Özellikle 16. Yüzyıl başlarında İran’da yönetimi ele alan Türk asıllı Şah İsmail’in Anadolu Alevileri arasında çok sayıda taraftar toplaması, padişah Yavuz Sultan Selim’i çok rahatsız etti ve İran-Osmanlı savaşı öncesinde Anadolu’da çok büyük bir Alevi katliamı yaşandı. Hayatta kalanlar dağlara çekilip, saklanarak ibadet ve yaşamlarını sürdürmek zorunda kaldılar.

Bu savaşı Osmanlıların kazanması da Alevi inancının bir yönetim biçimi haline gelmesini engelledi. Yüzyıllarca baskı altında kalan Alevi-Bektaşi anlayışı, 20. Yüzyıl başlarında Jön Türk hareketinin kendilerine ilgi duymasıyla tekrar gün ışığına çıktı. Ve Anadolu’da bir direniş hareketi öğütleyen Atatürk, Hacı Bektaş’a vekalet eden manevi liderden destek aldı.

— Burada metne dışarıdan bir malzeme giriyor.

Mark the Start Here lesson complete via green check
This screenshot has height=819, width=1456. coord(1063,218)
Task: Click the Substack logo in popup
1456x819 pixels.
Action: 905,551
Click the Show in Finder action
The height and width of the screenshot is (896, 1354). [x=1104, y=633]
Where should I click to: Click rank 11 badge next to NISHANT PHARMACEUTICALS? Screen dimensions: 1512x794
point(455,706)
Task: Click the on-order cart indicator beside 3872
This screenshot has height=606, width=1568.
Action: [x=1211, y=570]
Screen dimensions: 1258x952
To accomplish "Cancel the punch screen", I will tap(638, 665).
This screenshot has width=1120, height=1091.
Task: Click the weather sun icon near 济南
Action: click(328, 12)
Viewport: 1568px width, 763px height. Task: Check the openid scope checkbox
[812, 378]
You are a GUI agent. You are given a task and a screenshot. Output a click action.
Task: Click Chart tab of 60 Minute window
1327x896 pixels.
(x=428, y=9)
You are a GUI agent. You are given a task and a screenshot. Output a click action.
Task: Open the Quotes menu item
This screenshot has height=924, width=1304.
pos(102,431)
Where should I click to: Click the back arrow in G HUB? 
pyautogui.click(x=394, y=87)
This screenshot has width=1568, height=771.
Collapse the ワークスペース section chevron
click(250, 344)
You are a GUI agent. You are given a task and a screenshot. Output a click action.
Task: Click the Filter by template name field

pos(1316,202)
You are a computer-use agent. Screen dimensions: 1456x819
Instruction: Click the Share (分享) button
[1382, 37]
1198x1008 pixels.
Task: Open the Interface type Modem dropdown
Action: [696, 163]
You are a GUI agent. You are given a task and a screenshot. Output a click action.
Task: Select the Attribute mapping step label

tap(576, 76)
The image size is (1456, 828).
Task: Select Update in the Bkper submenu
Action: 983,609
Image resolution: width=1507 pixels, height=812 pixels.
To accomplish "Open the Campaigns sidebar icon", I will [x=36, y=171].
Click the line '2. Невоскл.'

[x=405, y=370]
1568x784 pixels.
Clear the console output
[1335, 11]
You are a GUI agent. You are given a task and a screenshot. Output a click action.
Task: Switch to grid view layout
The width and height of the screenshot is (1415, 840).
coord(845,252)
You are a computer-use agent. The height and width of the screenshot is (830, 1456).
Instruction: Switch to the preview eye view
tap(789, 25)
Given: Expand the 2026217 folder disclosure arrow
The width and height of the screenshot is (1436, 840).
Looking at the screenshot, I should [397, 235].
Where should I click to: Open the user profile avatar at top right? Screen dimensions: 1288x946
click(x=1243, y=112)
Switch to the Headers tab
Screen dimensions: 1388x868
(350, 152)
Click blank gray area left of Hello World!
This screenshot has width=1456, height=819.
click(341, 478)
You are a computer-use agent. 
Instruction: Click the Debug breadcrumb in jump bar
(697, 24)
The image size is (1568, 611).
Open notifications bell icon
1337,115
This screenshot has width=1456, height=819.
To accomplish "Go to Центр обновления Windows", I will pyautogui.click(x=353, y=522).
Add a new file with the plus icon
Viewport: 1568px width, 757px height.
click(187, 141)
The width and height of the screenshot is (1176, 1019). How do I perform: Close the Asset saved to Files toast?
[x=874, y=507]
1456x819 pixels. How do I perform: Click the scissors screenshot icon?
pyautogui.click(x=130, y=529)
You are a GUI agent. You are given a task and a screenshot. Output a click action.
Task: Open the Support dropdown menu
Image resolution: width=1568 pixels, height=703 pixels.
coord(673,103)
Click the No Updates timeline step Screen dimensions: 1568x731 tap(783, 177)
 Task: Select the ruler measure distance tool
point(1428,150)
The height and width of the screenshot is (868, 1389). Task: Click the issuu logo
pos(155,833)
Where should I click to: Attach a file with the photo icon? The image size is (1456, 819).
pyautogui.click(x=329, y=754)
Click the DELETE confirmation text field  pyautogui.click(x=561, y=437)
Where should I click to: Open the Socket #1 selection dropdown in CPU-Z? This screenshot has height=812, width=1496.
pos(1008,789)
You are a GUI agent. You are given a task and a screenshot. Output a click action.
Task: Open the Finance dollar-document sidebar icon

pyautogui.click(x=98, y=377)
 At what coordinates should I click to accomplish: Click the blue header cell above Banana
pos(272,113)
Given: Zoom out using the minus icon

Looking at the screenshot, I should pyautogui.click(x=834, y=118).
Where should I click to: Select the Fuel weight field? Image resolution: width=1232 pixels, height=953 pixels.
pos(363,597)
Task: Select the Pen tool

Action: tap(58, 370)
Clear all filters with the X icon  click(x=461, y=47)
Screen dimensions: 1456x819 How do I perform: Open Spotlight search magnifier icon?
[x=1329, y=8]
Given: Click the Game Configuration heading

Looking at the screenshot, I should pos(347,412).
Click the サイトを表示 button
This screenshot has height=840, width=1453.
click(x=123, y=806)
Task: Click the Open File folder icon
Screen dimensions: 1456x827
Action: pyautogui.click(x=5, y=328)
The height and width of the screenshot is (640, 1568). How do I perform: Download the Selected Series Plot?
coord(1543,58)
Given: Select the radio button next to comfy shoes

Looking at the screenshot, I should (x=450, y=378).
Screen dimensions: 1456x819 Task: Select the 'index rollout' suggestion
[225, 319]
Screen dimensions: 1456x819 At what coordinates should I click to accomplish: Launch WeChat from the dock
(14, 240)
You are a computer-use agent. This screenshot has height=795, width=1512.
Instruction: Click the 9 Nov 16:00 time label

Cumhuriyet döneminde Aleviler, laikliğin , Atatürk reformlarının, kadın haklarının, çağdaş yaşam biçiminin ve sonra da sosyal demokrat hareketlerin yanında yer aldılar.

Mevlana’yı, Hacı Bektaş’ı, öğrenciler aracılığıyla Anadolu’yu çok etkilemiş olan Ahmed-i Yesevi’yi, Tapduk Emre’yi, Şeyh Edbali’şi, Ahi Evran’ı düşünün. Biz 13. Yüzyıl’da bir mucize yaşadık. Ne yazık ki bu mucize 21. Yüzyıl Türkiyesi’ni yeteri kadar aydınlatmıyor. Çünkü gözlerimizi kapatıyoruz.